As World War Two progressed, Hungary’s Jews witnessed what was happening
to their Jewish brethren throughout Europe. However, they thought it couldn’t
happen to them. Rabbi Teichtel, with his brilliant mind and his unbelievable
spirituality, realized otherwise. Analyzing the situation at hand, Rabbi
Teichel came to an unavoidable conclusion: had Jews seen the handwriting on the
wall and moved to Israel, in keeping with the goals of Zionism, the calamitous
events plaguing them would not have occurred. He rejected his previous life’s
philosophy which stated that Jews should not move to Eretz Yisrael and decided
to repent, for what he viewed as a terrible sin.
Rabbi Teichtel, being trapped in Budapest, decided that his repentance
would take the form of a book, which he titled “Em Habanim Smacha,” which
literally means, the Mother of the Sons is Happy. The entire work, quoting
hundreds of Jewish texts and scholars from memory, is dedicated to an
appreciation of Eretz Yisrael, including the many reasons why Jews should live
in their land, the Land of Israel. The book is a tremendous source of praise
for the land, and bears witness to its author’s humility – a giant Torah
scholar who rejected his earlier beliefs, announced his change of heart
publicly and wrote a classic Torah volume to convince others of the rightness
of his ways.
Rabbi Yisachar Shlomo Teichtel’s family escaped the horrors of Aushwitz,
but the Rabbi was not so fortunate. He survived the camps only to be killed
days before the end of the war by a Ukrainian while attempting to prevent the barbarian
from stealing a piece of bread from a woman.
So, where does this all lead? If we are to learn from the past, we
should recognize, for the nth time, that appeasement does not work. I cannot
evaluate the deeds of Mordechai Haim Rumkowski – I certainly do not know if,
when reaching the next world, he was judged as a traitor or a hero. But his premise,
saving the many by sacrificing the few, was already tried, only a few years
earlier, by then British Prime Minister Neville Chamberlain. So why try again?
From Rabbi Teichtel we can learn many things – but first of all, not to
ignore the obvious, the events taking place around you. Putting on blinds,
saying, “it won’t happen to me,” is a sure recipe for defeat. That’s what
happened to Hungarian Judaism, at the cost of more than a half a million
killed, over 60 percent of the Hungarian Jewish population, obliterated in the
course of one year.
One last example that I feel obligated to mention. Last night the IDF
again destroyed the Hazon David synagogue, as well as the small, makeshift camp
at the site of the Hebron Heroes neighborhood, between Hebron and Kiryat Arba.
How paradoxical that these two quintessential sites, one a place of worship in
memory of two murdered men, and the other, the seeds of a neighborhood in
memory of 9 soldiers and officers and three civilians, all killed by Arab
terrorists, should be again destroyed on orders of the Israeli government at
the same time that Israel, the Jewish people, and even Polish leaders,
thousands of kilometers away, commemorate the slaughter of Jews sixty years
ago.
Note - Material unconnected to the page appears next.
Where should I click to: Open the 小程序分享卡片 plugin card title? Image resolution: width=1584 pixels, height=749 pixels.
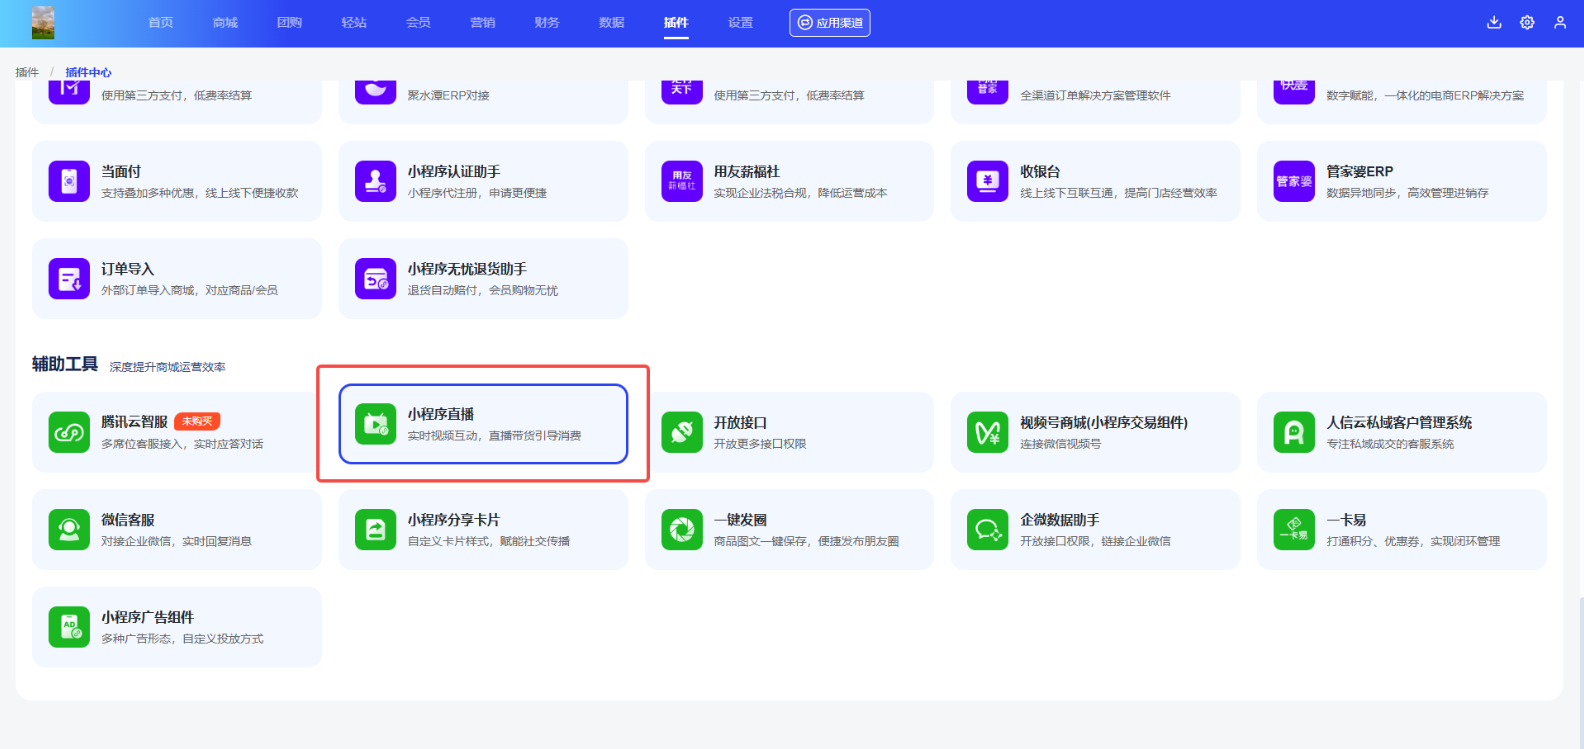click(x=453, y=520)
What would the martyred victims of Ghetto Ludz say if they knew that the
Jewish people, with their own hands, were destroying synagogues in Eretz
Yisrael, in Hebron, built in memory of murdered Jews?
It is so imperative that we learn from the past, but too many times we
seem to either forget or ignore, and it is such a blunder. Appeasement is fatal
mistake, and blinders do not change reality, they just screen out what you do
not want to see. If Israel really wants to honor those Jews who lived and died
in Lodz, it is not enough to attend ceremonies and make speeches. We must
collectively reject and then correct the erroneous ways of the past, adopting
the right means of action – standing tall and proud for what is legitimately, rightfully
ours, never acquiesce, when necessary take the offensive rather than hide
behind a good defense, and never, ever,
despair.
With blessings from Hebron.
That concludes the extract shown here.